Italian Prime Minister Giorgia Meloni has expressed technical and legal reservations about the unblocking and use of Russian assets, positions she also presented in the Italian Parliament ahead of the summit. Italy, supported by the governing majority, including the League, has urged caution about the legal and financial consequences of such an action.
A key role in the negotiations has been played by Belgium, which holds around 185 billion euros in frozen Russian assets. According to Italian sources, Germany is exerting strong pressure in this direction, while Belgium has demanded strong guarantees for any decision related to the unblocking of these funds.
Italy has also put on the table an alternative plan, the so-called “plan B”, which envisages a European loan with national guarantees, without touching Russian assets and only with the participation of interested countries. This option is also viewed with interest by the United States, while it requires the unanimous approval of all 27 member states. In this context, Hungary’s position remains unclear, with the possibility that Budapest will not block the decision, but will not contribute directly to Ukraine either.
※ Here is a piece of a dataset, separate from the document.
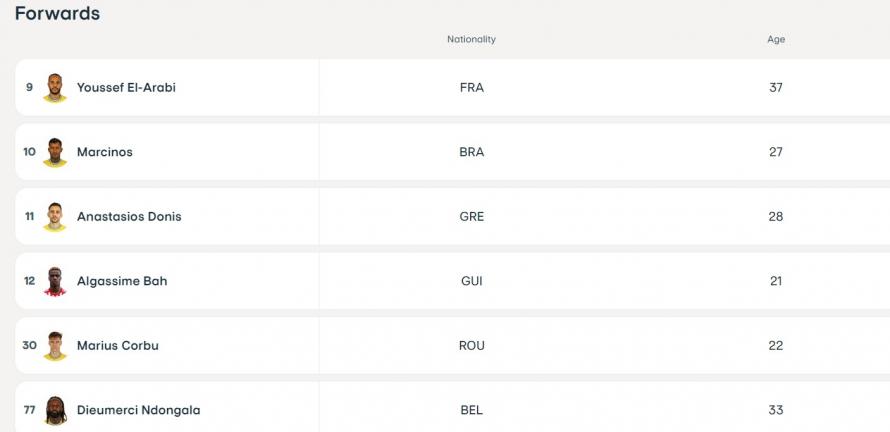The height and width of the screenshot is (432, 890).
Task: Open Marius Corbu name link
Action: [117, 345]
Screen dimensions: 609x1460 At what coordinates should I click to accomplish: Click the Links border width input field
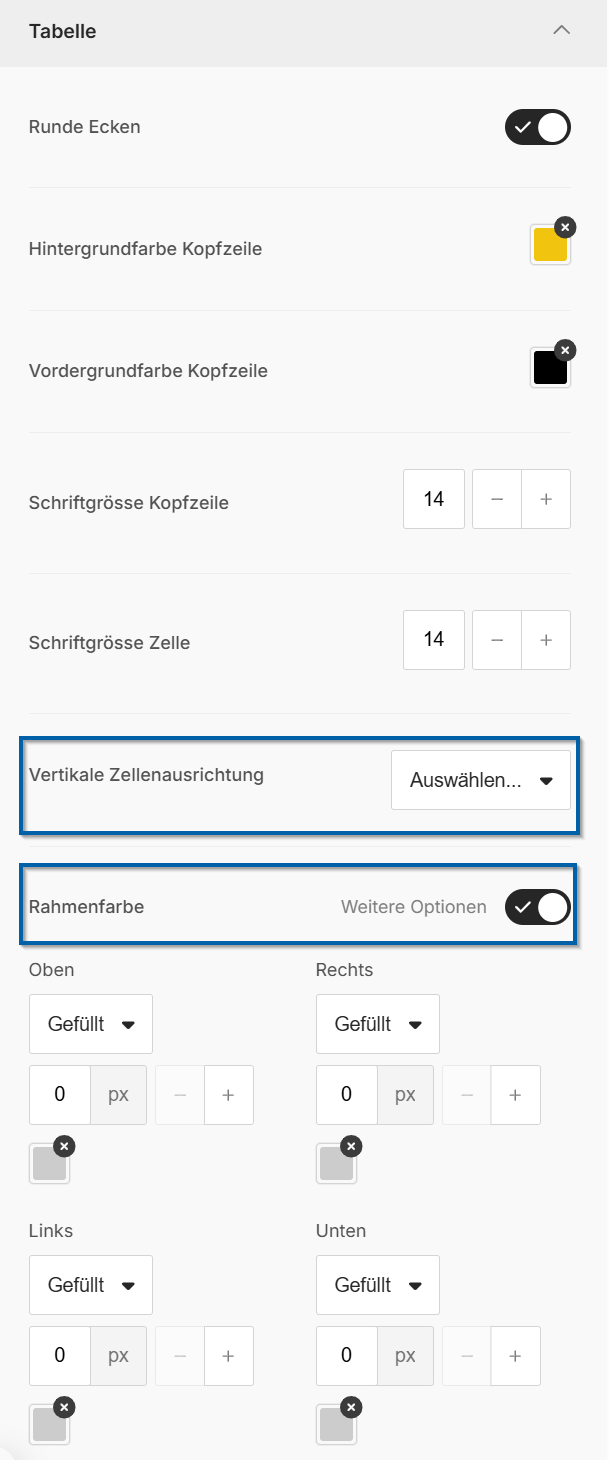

On the sidelines of the Council, according to the ANSA agency, an informal trilateral meeting was also held between European Commission President Ursula von der Leyen, German Chancellor Friedrich Merz, and Prime Minister Meloni, although Palazzo Chigi has not officially confirmed it.
Italy and Germany have entered this European Council with opposing positions on other issues, including the Mercosur agreement. In this case, Italy's request for a postponement prevailed, with the Commission temporarily canceling several initiatives to address the concerns of the Italian agricultural sector.
As for Ukraine, despite deep differences over financial instruments, neither Rome nor Berlin have questioned the need to continue supporting Kiev. However, the debate over the modalities and sources of this assistance has continued late into the night, reflecting internal divisions within the European Union.